I also created an event logger from scratch which accessed data about the browser and the user’s device. From the IP address I was able to obtain a user’s geographical location and finally, I logged in the time when it occurred. These loggers were placed in the constructors of various routes which were likely to be accessed the most and when hit, the event logger posted data to the events table.
All the extensive data I collected combined with the various tables in my database to find out all the statistics that would be important from a developer’s point of view.
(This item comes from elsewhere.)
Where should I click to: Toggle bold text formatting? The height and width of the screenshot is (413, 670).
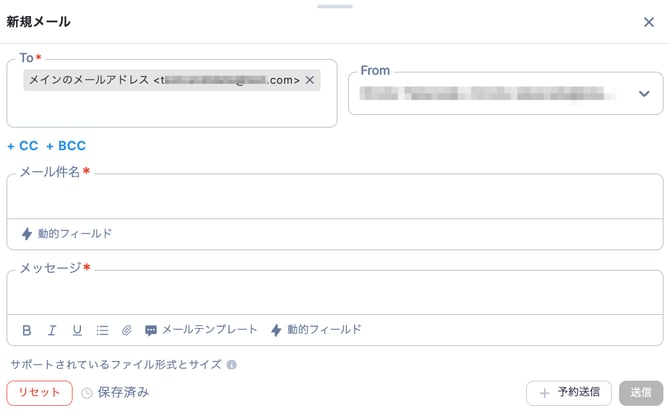pyautogui.click(x=27, y=330)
The platform stats page shows :
- Total Votes
- Total Polls
- Total Events
- Total IPs
- Device Data
- Browser Data
- OS Data
- Endpoint Data
Poll Attributes Data
- Feed Privacy
- Number of Options
- Analytics Privacy
- Expiration Time
- Returning v/s One-Time Users
- Polls Created v/s Day
- Events Created v/s Day
- Votes v/s Day
- Tag Data
- Location Data
I faced a lot of challenges during the course of this project. Initially, most of the challenges were because I had not worked with React before and understanding it and getting it to do what I wanted was hard. Also deploying the app to cPanel was annoying because its interface is archaic so I moved to Heroku instead. Another problem I faced was with deploying the react app with a node backend using the express framework. The server was running on port 5000 and react ran on port 3000. Getting both the ports to communicate required adding a proxy to the React which took some time to figure out.
After the template app was successfully deployed the form was the next challenge. I wanted the UI to be as seamless as possible while supporting thorough input validation so that the database doesn’t store corrupt data. These were mostly frontend based challenges that were cleared by reading articles online. Another problem I had was with the MySQL npm package I used. It requires the input in a certain way - for eg., table names need to be enveloped by apostrophes (‘poll’). If a user Added an apostrophe in their question or options, MySQL would throw a syntax error. To account for this I used RegEx to replace every apostrophe in the input with "§" and then replace it back again before displaying it on the frontend.
Figuring out all the aspects of a unique vote without having to log in was challenging and I needed to do a lot of research on how browser APIs worked to be able to detect incognito mode and also how tech companies like Netflix detect VPNs in order to follow suit for my application. Logging through Facebook also caused significant grief. Since their data breach, they have only made oAuth accessible on SSL. I hosted our app using a dyno plan in order to add Facebook login.
Another challenge was to create an embed endpoint in order to be able to embed a ballot poll anywhere on any website. This occurred because
<i frame> basically embeds a webpage within another and for my case, I had a persistent login head from the
Route.js page. It wouldn’t have context on another page and the app would crash. To account for this I added a handler function which was passed to the embed component on react and in the constructor I called the function which changed state in the parent. This allowed me to be able to embed polls within other websites.